I played all my forza’s with the wheel.
The first years with the microsoft ffb wheel and the last forza’s with the tx wheel.
I like the acurate steering with a wheel and maybe i’m a litle slower than with a pad,
but in my opinion the wheel feels great.

Symtex, you make some very good points… however you started with FFB at 60 which many of us had to learn over the past few days. I do agree with you that the game is now much more playable with the TX wheel though I disagree that the game/FM6/T10 set it up correctly. But we can and must adapt as I doubt any patch will be released to correct this.

Another good point I read was the potential that settings are not being saved properly and reused in/on different races. This may explain while I can have a few good races and then in the same car for no apparent reason, all of a sudden you spin out or get that aweful Snap Oversteer, which I’m sure you experienced.

You never mentioned what you set the in game DOR at vs the TX wheel DOR. I’ve found that the TX DOR =900 and the in game DOR is best at 720 for me… as 540 is to sensitive and 900 is to laggy!
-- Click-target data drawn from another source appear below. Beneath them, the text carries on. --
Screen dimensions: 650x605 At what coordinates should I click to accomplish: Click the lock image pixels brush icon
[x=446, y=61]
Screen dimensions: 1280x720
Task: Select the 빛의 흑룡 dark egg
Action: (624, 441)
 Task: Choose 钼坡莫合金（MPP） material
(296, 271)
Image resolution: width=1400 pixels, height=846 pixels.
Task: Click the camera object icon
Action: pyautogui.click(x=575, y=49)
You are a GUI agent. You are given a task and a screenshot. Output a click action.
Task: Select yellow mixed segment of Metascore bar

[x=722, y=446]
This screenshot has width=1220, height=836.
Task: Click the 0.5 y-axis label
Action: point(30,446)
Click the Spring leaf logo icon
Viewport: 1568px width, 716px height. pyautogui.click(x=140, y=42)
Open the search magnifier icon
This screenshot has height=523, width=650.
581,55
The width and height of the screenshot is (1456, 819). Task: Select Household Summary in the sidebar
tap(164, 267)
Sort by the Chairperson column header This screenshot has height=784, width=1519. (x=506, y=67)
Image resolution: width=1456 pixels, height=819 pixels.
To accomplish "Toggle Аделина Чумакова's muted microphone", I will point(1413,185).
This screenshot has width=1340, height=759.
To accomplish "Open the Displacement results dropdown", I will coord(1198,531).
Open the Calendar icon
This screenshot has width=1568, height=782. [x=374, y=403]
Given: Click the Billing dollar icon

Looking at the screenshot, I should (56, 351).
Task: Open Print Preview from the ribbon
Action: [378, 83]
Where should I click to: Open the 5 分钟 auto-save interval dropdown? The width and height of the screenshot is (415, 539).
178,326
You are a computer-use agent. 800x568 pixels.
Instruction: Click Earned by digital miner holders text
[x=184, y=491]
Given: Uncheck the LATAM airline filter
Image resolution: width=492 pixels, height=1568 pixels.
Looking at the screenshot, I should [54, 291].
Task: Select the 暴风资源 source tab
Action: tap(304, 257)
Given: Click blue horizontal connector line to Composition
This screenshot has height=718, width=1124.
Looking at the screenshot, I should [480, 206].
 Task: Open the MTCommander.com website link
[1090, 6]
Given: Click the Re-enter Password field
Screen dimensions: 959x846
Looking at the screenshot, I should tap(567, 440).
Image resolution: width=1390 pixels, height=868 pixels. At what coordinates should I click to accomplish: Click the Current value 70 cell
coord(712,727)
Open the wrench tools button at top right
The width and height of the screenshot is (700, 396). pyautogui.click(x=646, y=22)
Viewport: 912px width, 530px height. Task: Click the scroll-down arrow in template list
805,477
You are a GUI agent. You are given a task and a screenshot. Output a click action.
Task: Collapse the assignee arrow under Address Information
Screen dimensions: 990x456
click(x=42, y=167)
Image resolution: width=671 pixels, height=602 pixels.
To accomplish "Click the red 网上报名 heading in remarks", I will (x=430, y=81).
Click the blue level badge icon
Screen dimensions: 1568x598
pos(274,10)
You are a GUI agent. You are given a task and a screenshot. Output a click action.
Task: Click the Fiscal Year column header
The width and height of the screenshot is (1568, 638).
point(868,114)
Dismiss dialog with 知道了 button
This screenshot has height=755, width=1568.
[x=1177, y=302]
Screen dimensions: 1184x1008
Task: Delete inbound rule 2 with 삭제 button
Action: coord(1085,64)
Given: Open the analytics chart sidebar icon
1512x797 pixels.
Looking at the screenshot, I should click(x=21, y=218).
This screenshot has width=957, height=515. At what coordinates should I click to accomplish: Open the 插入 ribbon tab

Anyway, good post and thanks for the information.
RKip

I found setting the wheel DOR to 2 flashes (540 DOR) and the sensitivity to 2 flashes as well (Sensitivity 2) works best for me. With Indy / open wheel cars your mileage may vary, I tend to increase the sensitivity then.

I suggest to play around with the settings directly on the TX more, as this improved e. g. my feeling through puddles from 100 % spin-out to stable, awesomly realstic feeling hydroplaning!

You could also tune it to not feeling the puddles at all.